[Problem requirements] Put the stretch of records from the line that contains "Open the sovdizok.ru" through the line that contains "click(735, 356)" into a numbered list, leaving out blank lines. List only those lines.

::::::::

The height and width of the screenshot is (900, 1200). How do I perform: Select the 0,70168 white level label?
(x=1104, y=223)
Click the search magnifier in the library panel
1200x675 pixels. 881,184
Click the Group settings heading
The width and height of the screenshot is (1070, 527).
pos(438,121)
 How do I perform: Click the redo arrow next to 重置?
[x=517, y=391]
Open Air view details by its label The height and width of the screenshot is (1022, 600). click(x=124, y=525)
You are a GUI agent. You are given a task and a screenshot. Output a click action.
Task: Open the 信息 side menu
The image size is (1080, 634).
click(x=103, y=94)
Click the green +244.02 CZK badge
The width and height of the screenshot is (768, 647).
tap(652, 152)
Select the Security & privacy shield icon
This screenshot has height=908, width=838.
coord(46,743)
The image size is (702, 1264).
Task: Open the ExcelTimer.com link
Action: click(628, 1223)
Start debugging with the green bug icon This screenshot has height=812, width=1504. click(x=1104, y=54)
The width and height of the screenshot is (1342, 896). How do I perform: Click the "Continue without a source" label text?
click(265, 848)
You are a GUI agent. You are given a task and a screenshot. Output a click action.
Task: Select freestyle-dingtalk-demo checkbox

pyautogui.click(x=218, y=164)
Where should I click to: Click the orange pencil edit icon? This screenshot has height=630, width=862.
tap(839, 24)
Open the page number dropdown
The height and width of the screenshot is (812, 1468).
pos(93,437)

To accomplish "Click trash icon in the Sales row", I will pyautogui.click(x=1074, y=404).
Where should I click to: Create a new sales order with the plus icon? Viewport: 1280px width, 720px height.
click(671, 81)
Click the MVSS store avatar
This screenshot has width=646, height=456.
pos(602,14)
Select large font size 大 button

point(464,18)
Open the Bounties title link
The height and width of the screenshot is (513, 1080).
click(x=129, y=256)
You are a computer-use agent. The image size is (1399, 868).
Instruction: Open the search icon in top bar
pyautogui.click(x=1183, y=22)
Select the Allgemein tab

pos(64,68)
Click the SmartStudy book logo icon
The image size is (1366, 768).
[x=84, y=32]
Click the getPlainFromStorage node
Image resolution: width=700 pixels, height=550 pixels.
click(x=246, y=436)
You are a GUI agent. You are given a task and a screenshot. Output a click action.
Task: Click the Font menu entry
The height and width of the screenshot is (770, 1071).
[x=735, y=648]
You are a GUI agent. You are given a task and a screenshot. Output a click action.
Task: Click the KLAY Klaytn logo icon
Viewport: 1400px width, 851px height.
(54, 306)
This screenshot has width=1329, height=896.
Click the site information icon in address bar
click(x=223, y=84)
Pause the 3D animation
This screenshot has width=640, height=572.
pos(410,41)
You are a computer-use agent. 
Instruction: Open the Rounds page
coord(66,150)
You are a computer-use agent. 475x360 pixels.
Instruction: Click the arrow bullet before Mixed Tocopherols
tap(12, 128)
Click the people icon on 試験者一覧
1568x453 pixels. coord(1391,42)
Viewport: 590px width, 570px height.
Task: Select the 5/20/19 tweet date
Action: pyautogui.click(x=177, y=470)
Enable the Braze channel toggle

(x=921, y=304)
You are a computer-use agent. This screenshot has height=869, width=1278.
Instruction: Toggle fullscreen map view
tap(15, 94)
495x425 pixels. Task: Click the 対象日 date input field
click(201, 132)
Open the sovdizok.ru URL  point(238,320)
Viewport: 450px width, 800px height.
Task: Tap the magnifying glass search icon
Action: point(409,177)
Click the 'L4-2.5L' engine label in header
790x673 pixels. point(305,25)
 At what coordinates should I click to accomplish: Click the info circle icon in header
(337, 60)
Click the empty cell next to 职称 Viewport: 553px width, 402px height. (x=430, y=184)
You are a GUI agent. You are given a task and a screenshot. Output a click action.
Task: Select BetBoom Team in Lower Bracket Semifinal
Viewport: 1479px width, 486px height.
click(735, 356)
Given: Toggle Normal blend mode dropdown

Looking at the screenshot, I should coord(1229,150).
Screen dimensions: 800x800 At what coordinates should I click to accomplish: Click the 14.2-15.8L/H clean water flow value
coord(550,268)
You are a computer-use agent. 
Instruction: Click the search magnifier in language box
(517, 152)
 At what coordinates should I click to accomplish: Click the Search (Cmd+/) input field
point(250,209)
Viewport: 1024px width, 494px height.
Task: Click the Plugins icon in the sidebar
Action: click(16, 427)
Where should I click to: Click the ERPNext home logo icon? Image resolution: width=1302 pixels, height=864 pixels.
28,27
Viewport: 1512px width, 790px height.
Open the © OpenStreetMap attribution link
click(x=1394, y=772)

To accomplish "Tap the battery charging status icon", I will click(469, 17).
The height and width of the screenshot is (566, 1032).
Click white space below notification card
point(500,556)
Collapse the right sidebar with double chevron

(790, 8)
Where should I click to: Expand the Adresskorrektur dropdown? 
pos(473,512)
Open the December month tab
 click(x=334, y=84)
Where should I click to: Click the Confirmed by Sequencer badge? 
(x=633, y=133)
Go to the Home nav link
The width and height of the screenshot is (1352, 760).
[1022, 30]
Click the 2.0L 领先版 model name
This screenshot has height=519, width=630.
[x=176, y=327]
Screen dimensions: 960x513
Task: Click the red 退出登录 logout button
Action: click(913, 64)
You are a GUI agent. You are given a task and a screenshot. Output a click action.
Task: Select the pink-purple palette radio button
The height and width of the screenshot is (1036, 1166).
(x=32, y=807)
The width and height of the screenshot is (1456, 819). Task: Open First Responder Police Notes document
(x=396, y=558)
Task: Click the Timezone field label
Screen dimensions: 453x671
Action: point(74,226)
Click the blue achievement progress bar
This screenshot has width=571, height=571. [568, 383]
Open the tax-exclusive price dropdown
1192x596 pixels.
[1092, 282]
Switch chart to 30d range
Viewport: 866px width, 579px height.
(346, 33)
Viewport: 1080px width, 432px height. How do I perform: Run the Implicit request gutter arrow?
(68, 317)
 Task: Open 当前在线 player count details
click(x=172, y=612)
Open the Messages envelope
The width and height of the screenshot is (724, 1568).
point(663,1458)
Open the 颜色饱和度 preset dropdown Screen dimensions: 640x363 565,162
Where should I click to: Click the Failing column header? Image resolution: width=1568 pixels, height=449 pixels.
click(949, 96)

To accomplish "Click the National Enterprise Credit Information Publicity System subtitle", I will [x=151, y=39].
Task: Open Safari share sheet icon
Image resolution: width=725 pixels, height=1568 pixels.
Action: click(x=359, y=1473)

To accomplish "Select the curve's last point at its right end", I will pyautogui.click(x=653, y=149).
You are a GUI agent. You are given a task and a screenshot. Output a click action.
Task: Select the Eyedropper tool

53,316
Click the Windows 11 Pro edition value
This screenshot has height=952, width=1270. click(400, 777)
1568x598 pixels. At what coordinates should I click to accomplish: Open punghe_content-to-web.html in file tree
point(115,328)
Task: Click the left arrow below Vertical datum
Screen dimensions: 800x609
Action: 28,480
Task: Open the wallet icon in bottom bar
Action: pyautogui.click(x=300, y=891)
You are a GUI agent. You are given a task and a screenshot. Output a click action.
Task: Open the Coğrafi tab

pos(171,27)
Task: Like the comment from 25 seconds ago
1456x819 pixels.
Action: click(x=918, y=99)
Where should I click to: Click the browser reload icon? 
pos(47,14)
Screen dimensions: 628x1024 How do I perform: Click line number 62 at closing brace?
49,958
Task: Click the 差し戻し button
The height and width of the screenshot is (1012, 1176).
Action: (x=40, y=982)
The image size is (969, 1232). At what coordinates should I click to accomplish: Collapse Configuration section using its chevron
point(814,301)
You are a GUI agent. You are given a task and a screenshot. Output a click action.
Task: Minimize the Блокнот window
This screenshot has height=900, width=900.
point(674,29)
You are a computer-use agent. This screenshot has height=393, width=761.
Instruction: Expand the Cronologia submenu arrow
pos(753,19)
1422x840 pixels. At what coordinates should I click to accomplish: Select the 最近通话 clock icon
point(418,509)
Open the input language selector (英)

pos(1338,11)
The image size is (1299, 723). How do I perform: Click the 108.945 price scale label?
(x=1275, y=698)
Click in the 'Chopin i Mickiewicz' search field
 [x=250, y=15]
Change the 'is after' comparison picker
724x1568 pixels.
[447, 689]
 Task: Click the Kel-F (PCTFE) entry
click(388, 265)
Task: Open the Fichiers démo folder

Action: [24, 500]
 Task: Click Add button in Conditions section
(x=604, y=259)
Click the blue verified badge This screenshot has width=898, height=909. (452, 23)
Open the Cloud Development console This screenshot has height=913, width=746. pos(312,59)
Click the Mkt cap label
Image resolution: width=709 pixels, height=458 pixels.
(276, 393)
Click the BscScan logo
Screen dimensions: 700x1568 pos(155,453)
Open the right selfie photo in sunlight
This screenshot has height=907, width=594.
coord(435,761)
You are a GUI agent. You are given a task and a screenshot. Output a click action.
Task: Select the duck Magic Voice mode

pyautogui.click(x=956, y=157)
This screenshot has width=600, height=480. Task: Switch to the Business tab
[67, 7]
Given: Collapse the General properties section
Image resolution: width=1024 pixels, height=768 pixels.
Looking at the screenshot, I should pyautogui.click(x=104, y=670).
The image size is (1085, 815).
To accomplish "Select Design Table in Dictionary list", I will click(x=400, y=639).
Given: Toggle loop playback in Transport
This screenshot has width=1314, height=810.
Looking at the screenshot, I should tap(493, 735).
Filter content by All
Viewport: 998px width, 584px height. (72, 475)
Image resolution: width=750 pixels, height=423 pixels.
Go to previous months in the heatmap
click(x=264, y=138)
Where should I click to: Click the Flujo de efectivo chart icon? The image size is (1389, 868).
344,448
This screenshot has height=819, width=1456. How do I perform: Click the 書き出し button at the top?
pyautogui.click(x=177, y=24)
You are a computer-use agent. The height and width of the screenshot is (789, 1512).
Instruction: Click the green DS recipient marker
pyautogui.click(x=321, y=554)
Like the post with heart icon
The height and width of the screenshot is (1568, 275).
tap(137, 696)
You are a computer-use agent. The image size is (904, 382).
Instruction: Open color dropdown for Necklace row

::::::::

[Exercise output]
1. Open the sovdizok.ru URL  point(238,320)
2. Viewport: 450px width, 800px height.
3. Task: Tap the magnifying glass search icon
4. Action: point(409,177)
5. Click the 'L4-2.5L' engine label in header
6. 790x673 pixels. point(305,25)
7.  At what coordinates should I click to accomplish: Click the info circle icon in header
8. (337, 60)
9. Click the empty cell next to 职称 Viewport: 553px width, 402px height. (x=430, y=184)
10. You are a GUI agent. You are given a task and a screenshot. Output a click action.
11. Task: Select BetBoom Team in Lower Bracket Semifinal
12. Viewport: 1479px width, 486px height.
13. click(735, 356)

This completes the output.